Sam, twenty-eight, horribly depressed, apathetic, treated since his teenage years with intensive psychotherapy and psychopharmacology, occasional substance abuse problems, comes in for help at the insistence of his therapist. Sam’s current psychotherapist, Wayne, felt that I would be a good member of his treatment team since Wayne felt that he needed to work with a therapist who could “collaborate. “ I begin my evaluation by looking into his past treatment experiences. I speak to his three previous psychotherapists and his two previous psychopharmacologists. I get his medical records. With Sam’s permission, I have lunch with the psychiatrist who treated him when he was fifteen. After I feel that I have the lay of the land, I begin to change Sam’s medication, seeing him weekly, while Wayne sees him three times a week. Sam does not seem to be improving. He continues to appear listless and flat. His episodes of binge drinking continue. He denies any experience of joy. He has never had a manic episode; he has no family history of bipolar disorder. He is not suicidal, but he has absolutely no enthusiasm for life. He had a girlfriend, but that relationship ended, with seemingly little emotional upheaval for Sam.

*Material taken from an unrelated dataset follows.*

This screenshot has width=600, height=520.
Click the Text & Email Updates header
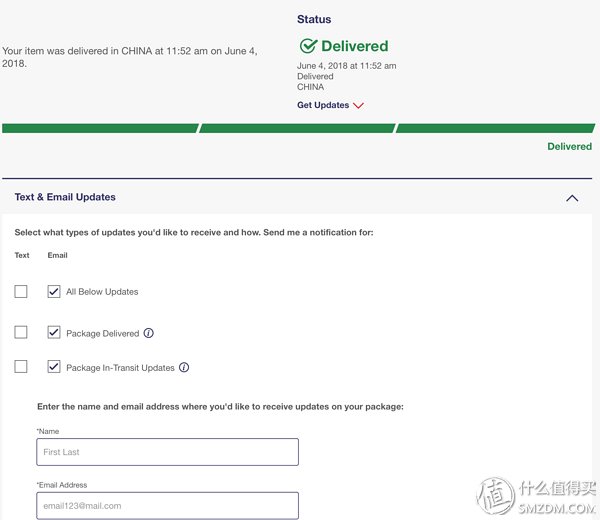point(65,197)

Sam is on antidepressants, but they do not seem to be helping his mood. Given that Sam has had multiple trials of psychotropic drugs, with little impact on his mental state, I decide to try Lithium as an adjunctive treatment for his depression. Lithium is a well established medication to help antidepressants work better. Sam and I have a long discussion about starting Lithium. He will need to have his blood checked every six months for possible kidney failure and possible hypothyroidism. Lithium might make him drink more and urinate more. At the same time, Lithium might help him enjoy his life. He agrees. After two weeks, Sam experiences a slight improvement in his mood. Wayne is stunned. “How can you give him Lithium?” he asks me. “Well, Sam has been on so many psychotropic medications without much relief, I thought that Lithium was a reasonable next step,” I replied. Wayne thought that Lithium was only for people with bipolar disorder and hence by Wayne’s way of thinking, Lithium was inappropriate for Sam.
Associations to medication whether by the patient or the patient’s therapist is a critical factor in treatment. For many people, Lithium is associated with psychiatric hospitalizations and a poor prognosis. Since Lithium came out in the late 1950s, many people think of it as an “old” and hence an “outdated” medication. Yet, that Lithium helps the chronically mentally ill does not mean that it cannot also help the less severely ill folks. Further, “old” does not mean “bad”. I find myself defending Lithium as if it were a political movement that needed a campaign. I also find myself wishing that psychiatry had a better public relations firm that helped psychotherapists and the public understand some general principles of psychopharmacology.
Sam is doing better. He feels better; he reports that he has not had a drinking binge since starting the Lithium. Maybe the Lithium is having a placebo effect. Maybe his work in psychotherapy is developing some momentum. Maybe the Lithium, in concert with his other antidepressants, is changing his brain chemistry in such a way that Sam can experience more joy. Maybe Wayne’s concern about the appropriateness of Lithium has made Wayne more alert to Sam’s mental state such that there has been a positive change in their relationship. Maybe the Lithium has made Sam less likely to binge drink because he is more afraid to drink while being on multiple psychotropic medications; his sobriety could be the key to his elevated mood. I will never have certainty about why Sam is improving, but I can say that two weeks after starting the Lithium, Sam reports feeling better. So far, the benefits outweigh the risks. If all goes well, he will be off of Lithium in six to nine months, with a stable improvement in his mood. Old medicines can be good medicines. I hope that will be true for Sam. Wayne might come around to agree.